Pixel coordinate grounding data
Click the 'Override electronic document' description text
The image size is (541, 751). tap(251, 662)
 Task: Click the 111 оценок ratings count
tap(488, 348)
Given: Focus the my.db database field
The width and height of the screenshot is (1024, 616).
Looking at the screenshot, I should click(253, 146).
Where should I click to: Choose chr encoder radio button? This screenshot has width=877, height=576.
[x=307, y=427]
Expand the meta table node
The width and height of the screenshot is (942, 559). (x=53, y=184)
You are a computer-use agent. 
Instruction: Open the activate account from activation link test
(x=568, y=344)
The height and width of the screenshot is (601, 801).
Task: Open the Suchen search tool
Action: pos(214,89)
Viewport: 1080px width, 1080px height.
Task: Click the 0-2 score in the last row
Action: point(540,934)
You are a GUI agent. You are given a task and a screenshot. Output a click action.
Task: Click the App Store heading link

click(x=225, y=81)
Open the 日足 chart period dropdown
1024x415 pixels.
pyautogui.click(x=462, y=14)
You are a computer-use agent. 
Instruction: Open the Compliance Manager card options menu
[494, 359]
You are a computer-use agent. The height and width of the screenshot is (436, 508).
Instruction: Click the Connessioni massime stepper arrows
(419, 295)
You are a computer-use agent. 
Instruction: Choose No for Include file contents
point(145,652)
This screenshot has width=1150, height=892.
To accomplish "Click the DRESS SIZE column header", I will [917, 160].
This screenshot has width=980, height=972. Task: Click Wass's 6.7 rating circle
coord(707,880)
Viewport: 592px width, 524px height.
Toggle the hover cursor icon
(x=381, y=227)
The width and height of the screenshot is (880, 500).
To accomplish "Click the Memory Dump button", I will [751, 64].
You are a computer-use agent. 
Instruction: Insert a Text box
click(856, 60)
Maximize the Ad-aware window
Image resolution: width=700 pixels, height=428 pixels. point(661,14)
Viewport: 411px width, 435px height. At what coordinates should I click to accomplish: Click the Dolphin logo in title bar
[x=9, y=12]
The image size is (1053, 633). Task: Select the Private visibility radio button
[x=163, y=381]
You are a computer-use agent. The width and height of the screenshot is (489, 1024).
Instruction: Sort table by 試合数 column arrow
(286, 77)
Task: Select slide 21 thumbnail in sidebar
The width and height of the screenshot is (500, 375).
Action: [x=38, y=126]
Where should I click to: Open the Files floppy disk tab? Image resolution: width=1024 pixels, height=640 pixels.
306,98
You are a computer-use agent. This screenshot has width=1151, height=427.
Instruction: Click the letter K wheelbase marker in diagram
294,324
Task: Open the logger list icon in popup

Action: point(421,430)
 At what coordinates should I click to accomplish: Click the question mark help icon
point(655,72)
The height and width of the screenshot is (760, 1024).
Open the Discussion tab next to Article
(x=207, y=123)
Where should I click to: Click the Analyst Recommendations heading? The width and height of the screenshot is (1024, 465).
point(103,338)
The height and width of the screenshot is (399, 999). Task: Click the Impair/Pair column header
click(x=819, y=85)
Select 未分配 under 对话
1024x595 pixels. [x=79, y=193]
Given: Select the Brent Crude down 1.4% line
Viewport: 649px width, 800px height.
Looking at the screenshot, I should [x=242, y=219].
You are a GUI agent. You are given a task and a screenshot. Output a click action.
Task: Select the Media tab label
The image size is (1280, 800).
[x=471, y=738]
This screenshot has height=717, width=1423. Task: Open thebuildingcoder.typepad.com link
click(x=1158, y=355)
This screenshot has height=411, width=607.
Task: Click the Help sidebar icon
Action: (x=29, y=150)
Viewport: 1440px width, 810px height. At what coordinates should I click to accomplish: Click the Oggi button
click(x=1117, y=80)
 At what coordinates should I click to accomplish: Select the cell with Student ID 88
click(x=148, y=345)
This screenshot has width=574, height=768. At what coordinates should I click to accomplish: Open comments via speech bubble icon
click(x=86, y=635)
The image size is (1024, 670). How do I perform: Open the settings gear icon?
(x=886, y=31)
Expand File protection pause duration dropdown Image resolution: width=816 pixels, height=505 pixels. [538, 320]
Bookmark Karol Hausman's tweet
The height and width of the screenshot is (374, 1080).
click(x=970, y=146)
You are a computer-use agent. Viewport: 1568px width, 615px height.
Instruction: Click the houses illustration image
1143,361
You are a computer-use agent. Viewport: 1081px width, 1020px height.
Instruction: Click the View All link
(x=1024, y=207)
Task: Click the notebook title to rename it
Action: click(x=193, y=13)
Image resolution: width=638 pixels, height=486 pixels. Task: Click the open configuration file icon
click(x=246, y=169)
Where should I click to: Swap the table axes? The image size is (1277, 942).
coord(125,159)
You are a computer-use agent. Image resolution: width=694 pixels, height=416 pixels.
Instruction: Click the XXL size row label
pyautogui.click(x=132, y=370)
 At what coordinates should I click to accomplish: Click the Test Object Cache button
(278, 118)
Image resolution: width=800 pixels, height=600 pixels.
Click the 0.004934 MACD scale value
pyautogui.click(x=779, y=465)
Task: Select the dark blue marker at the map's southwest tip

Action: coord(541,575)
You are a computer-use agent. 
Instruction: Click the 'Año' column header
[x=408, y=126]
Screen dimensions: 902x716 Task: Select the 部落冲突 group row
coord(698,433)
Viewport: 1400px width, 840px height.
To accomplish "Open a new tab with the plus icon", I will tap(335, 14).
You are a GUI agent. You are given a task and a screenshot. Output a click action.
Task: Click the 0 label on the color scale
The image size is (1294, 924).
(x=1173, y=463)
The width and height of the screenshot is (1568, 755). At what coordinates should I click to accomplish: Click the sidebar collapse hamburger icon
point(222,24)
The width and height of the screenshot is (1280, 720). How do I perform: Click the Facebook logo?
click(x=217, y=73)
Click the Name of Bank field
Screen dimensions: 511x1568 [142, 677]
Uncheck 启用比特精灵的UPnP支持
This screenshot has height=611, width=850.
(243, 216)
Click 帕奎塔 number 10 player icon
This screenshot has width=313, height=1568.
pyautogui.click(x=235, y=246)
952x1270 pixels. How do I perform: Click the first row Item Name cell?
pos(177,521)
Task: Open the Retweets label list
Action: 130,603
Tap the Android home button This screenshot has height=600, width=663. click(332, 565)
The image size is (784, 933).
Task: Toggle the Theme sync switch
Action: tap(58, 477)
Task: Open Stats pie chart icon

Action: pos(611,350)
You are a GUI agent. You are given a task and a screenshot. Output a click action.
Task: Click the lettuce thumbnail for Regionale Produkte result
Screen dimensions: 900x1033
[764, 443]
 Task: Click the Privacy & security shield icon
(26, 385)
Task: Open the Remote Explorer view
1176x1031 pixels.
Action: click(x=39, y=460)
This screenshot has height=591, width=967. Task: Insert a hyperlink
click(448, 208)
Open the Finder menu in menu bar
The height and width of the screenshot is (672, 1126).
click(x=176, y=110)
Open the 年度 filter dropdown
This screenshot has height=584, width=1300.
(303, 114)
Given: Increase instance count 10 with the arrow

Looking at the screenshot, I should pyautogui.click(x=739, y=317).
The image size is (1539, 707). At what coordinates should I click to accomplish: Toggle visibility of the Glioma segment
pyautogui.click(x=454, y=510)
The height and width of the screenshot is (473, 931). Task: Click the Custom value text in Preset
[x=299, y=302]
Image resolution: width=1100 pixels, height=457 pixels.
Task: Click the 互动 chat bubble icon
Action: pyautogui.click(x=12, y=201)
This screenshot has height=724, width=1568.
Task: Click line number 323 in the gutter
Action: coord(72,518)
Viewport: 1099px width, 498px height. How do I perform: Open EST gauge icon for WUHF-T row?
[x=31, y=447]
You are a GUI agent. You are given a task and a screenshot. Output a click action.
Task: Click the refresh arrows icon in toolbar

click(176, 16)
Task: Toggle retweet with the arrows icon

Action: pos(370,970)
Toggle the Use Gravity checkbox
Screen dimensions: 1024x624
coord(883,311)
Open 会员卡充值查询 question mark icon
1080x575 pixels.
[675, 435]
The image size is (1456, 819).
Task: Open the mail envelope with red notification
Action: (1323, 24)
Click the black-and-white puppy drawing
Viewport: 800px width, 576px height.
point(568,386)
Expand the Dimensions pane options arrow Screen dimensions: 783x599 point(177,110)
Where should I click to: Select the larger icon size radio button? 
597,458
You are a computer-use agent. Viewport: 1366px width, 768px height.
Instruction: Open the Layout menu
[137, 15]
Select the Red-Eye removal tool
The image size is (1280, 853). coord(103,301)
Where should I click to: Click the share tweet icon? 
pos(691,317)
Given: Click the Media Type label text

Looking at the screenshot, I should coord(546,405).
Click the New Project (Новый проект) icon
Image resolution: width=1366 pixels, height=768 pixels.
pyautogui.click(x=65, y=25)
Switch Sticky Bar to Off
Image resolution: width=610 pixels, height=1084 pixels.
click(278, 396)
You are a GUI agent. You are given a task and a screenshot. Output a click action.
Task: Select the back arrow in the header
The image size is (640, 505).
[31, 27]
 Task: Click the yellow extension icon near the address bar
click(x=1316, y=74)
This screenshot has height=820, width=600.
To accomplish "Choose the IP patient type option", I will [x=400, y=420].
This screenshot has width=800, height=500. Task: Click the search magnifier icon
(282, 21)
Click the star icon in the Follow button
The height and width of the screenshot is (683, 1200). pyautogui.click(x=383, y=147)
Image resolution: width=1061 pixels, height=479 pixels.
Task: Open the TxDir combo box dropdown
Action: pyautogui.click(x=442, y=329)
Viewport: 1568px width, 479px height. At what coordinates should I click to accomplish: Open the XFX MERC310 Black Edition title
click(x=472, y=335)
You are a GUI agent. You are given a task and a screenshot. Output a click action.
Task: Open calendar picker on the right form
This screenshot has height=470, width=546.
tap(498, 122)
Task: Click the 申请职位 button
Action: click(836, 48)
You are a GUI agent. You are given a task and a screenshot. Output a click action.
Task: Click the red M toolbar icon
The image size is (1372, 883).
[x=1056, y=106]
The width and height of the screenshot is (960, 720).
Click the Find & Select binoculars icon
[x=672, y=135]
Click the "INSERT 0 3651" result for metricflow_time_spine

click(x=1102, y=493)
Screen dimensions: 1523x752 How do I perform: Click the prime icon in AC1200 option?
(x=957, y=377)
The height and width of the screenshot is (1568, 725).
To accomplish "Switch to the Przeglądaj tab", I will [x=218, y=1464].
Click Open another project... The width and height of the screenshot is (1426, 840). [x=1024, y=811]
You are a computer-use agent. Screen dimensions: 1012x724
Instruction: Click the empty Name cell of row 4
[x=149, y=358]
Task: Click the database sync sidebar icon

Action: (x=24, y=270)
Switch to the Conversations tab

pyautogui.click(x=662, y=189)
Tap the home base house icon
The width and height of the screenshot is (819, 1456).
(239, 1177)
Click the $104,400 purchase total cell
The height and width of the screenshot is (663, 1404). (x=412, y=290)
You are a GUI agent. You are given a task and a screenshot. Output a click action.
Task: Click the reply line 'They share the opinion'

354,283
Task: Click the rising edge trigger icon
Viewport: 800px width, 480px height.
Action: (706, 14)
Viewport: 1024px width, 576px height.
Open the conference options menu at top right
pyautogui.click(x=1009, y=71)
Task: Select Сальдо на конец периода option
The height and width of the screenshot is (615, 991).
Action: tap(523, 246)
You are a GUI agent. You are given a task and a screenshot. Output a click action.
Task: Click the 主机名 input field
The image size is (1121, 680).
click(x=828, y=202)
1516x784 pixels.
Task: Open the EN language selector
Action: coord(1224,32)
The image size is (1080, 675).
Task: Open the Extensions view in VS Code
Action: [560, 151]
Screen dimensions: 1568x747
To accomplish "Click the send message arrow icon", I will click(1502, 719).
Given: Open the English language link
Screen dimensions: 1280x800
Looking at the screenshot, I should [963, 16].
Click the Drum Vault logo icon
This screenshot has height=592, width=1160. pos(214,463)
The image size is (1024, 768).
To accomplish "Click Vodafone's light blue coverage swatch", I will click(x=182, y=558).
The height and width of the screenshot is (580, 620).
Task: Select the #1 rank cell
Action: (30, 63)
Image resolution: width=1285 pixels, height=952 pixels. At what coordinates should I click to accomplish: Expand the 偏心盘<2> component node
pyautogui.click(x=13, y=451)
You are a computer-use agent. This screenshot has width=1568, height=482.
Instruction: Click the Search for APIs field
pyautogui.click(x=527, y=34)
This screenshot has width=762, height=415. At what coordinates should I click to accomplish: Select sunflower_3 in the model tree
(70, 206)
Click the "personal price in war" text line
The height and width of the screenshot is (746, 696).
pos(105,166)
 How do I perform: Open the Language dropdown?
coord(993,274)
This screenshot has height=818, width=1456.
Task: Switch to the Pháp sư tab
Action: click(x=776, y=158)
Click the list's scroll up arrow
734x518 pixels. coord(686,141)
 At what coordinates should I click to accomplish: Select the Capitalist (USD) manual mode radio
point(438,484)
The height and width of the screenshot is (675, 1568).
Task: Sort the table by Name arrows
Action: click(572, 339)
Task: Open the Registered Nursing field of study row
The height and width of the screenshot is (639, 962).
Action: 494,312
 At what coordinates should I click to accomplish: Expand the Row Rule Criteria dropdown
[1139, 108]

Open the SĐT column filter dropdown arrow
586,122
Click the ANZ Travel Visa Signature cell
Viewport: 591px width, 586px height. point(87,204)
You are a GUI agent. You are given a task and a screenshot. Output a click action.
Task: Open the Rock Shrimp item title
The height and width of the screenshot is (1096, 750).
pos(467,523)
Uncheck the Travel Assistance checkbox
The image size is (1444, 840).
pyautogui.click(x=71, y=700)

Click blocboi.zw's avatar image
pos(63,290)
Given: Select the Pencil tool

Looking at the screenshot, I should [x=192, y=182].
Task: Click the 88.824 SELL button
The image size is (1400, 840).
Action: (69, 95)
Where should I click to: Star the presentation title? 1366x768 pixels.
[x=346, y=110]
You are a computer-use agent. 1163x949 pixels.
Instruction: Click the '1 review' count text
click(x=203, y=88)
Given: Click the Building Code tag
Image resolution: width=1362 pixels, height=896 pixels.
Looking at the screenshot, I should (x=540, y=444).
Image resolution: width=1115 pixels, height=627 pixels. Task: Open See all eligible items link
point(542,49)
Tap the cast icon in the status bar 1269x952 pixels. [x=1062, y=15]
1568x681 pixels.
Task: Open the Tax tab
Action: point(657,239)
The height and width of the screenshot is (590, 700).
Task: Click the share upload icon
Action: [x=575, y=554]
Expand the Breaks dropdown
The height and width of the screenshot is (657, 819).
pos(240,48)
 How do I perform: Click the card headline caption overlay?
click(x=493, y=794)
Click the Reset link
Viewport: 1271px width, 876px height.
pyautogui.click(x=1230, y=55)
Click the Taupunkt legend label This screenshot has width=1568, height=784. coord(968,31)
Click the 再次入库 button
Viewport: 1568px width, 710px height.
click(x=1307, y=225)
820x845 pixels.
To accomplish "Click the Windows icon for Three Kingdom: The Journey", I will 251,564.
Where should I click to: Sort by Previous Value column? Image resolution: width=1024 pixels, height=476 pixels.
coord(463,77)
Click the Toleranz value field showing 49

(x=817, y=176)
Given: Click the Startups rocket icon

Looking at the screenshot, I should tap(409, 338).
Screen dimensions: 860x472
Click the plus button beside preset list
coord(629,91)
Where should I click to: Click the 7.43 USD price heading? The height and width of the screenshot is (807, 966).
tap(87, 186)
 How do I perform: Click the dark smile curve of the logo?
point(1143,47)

:: TASK ::
Track down every line in the entries that includes the string "thumbnail", and copy it.

:: TASK ANSWER ::
Task: Select slide 21 thumbnail in sidebar
Task: Click the lettuce thumbnail for Regionale Produkte result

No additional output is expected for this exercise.